- Supplied information:
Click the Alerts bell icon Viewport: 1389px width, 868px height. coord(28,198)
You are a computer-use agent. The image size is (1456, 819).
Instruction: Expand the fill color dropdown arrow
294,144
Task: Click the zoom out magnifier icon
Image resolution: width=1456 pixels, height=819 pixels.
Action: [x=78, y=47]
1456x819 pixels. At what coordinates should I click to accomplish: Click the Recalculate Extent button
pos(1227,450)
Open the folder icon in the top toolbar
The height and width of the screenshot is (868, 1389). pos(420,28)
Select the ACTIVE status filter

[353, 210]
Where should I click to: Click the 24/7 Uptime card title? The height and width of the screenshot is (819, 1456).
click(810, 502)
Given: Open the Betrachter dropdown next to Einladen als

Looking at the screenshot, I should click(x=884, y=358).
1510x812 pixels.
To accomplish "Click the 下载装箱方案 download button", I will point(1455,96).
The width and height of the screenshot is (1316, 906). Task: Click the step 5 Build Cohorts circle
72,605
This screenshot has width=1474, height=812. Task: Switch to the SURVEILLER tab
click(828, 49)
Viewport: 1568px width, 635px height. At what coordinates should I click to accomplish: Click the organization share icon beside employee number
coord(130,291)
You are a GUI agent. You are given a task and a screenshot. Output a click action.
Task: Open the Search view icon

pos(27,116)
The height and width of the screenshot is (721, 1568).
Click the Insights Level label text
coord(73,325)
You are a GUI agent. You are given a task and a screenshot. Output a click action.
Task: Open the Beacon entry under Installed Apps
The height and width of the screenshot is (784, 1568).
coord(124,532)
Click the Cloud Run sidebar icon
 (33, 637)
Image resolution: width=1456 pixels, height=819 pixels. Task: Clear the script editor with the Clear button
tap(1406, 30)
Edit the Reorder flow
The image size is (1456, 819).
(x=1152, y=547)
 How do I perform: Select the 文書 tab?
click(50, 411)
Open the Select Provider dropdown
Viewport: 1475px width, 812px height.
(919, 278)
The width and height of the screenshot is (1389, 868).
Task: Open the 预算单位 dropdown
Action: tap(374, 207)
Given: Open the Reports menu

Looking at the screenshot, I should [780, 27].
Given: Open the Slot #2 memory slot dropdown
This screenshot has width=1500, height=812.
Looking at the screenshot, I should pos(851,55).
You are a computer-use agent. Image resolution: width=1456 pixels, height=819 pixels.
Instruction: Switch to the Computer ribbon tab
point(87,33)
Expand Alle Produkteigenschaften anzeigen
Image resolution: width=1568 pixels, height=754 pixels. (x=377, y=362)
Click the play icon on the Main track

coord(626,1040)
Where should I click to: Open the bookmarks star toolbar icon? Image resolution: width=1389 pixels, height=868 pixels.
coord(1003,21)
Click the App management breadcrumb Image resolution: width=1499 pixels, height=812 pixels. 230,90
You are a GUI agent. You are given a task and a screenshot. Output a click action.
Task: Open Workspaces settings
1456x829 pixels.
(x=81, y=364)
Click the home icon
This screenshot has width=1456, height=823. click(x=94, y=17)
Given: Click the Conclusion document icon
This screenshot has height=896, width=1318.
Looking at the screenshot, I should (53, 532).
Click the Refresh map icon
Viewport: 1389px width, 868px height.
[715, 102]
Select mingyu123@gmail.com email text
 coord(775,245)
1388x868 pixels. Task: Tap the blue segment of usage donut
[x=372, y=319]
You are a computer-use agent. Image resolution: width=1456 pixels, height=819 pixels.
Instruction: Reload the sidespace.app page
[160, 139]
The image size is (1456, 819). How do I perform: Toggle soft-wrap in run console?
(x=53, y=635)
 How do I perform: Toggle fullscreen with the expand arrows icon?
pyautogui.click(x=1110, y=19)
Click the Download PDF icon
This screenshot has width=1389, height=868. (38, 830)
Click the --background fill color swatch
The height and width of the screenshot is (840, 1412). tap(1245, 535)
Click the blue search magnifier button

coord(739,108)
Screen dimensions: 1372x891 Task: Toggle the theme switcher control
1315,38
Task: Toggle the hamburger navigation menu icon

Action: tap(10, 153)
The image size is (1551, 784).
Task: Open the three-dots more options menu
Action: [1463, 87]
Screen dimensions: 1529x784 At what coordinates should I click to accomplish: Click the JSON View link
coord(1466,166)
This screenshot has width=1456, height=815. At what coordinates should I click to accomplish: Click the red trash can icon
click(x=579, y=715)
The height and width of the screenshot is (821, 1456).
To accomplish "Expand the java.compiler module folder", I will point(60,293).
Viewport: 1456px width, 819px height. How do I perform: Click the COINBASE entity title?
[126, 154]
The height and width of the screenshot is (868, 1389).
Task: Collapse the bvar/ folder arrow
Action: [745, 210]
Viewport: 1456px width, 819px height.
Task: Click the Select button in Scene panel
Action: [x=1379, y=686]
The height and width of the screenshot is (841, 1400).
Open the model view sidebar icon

- Required work:
Go through the listing above and return each line where the word "will" occurs.

- Written reply:
To accomplish "Click the 下载装箱方案 download button", I will point(1455,96).
To accomplish "Expand the java.compiler module folder", I will point(60,293).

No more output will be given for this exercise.